Plastic Fantastic? 100,000 Clams Down for a $20k Electric Truck
Image Credit: Slate.
Seems a plucky little upstart, going by the rather unimaginative moniker of "Slate," has somehow managed to convince one hundred thousand folks to slap down fifty of their hard-earned American dollars for a yet-to-be-released electric truck. One hundred thousand! That's more people than live in my moderately sized town, let's put it that way.
In a world where electric pickups seem to cost more than a small mortgage – I'm looking at you, you shiny, overpowered behemoths – the idea of something tipping the scales at under twenty grand (after Uncle Sam potentially chips in, mind you) is enough to make a grown man weep with joy. Or at least raise a skeptical eyebrow and mutter, "There's got to be a catch."
Image Credit: Slate.
And you'd be right to be suspicious, wouldn't you? This isn't some luxurious land yacht we're talking about. Think more along the lines of a modern-day interpretation of those charmingly basic runabouts of yesteryear. Plastic body panels, they say. Plastic! It sounds like something my nephew builds with his Lego bricks. And the options list? It's longer than my list of things I'd rather be doing than parallel parking. Speakers? Optional. Good heavens. Next thing you know, they'll be charging extra for the steering wheel.

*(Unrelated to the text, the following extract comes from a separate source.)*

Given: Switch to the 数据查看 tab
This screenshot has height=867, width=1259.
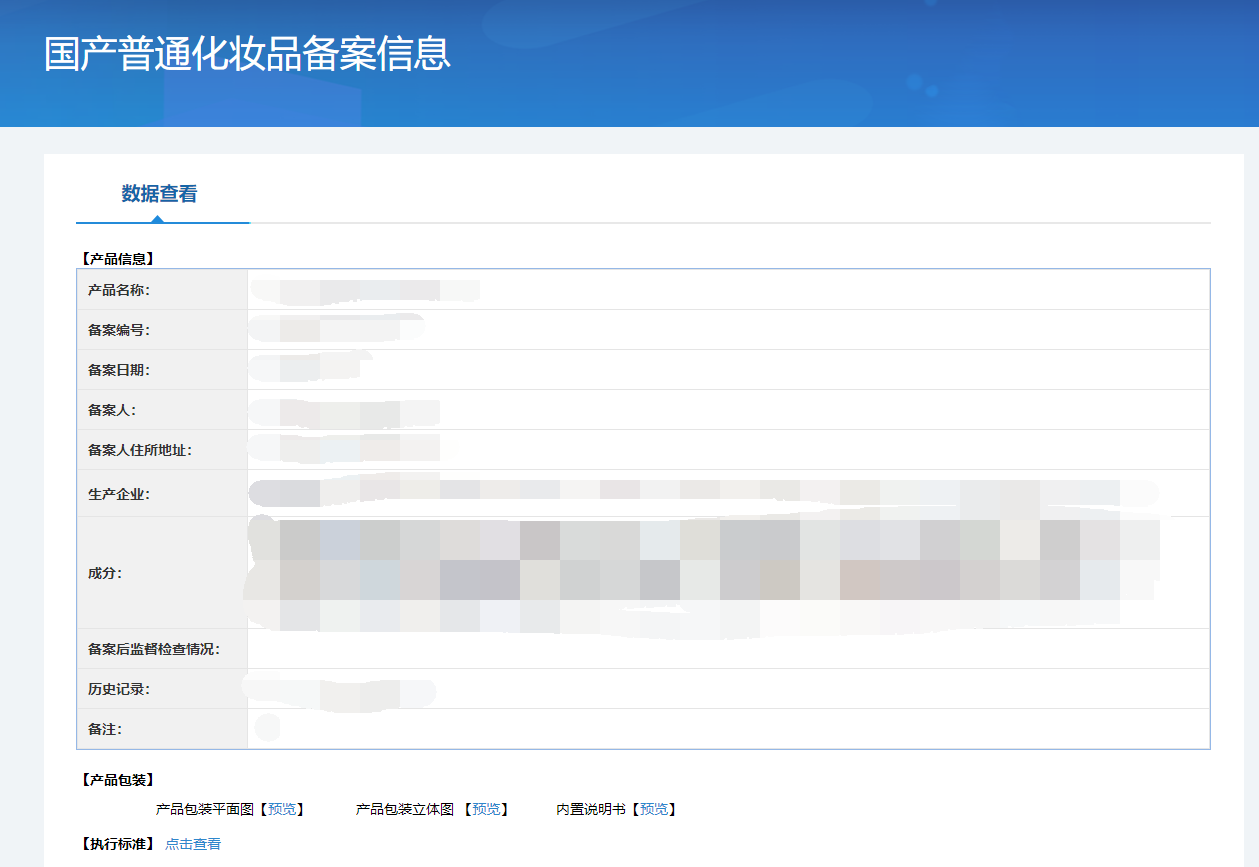Looking at the screenshot, I should [x=159, y=194].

I think Slate is onto something. Remember the fanfare around Ford's little Maverick hybrid, promising affordable trucky goodness? The price of that thing has gone north quicker than a startled squirrel. This Slate contraption, however basic, undercuts pretty much everything else with a plug, and even a fair few things without one. Suddenly, that twenty-thousand-dollar mark doesn't look so shabby, does it? It's almost… reasonable.
Image Credit: Slate.
Of course, a fifty-dollar reservation doesn't exactly mean a guaranteed sale. We all remember the saga of that angular, stainless-steel oddity from California. Millions of reservations, a grand unveiling that left most of us scratching our heads, and now these things are filling up the parking lots with no buyers wanting even to have a closer look. Slate needs to learn from that. Promise the moon, deliver something vaguely lunar-shaped but significantly cheaper, and you might just have a winner.
The folks at Slate are talking big numbers – a production capacity of one hundred and fifty thousand units a year by the end of 2027, built right here in the good ol' US of A, in Indiana no less. That's ambitious. Very ambitious. But if they can pull it off, they might just shake up the establishment. The big boys in Detroit, with their leather-lined, gadget-laden electric leviathans, might just have to take notice. Because it seems there's a rather large chunk of the population who just want a simple, affordable way to haul their bits and bobs without guzzling gallons of dinosaur juice.
Image Credit: Slate.
And I must confess, as someone who appreciates the compact charm of those tiny Japanese kei trucks and the silent surge of electric power, this Slate truck has a certain appeal. That sub-twenty-thousand-dollar price tag puts it squarely in the "hmm, maybe I could…" category, rather than the "you've got to be kidding me" territory occupied by so many other EVs.
If Slate manages to avoid the fate of those other electric dreamers who promised much and delivered… let's just say they didn't deliver, then this could be a real turning point. It suggests that the future of electric vehicles doesn't have to involve remortgaging your house. People are willing to forgo the fancy bells and whistles if the price is right. Twenty grand seems to be the magic number that makes folks sit up and say, "Alright, I'm listening."
Image Credit: Slate.
One hundred thousand reservations in just over two weeks. That's a statement. It shows there's a hunger out there for an electric vehicle that doesn't require winning the lottery. Slate just needs to turn those tentative fifty-dollar handshakes into firm sales. And they need to deliver a truck that, while basic, doesn't feel like it was cobbled together from discarded Tupperware. The next couple of years are going to be interesting, that's for sure. Will Slate be a flash in the pan, or will they carve out a real niche for themselves in the burgeoning electric landscape? For now, they've certainly got our attention.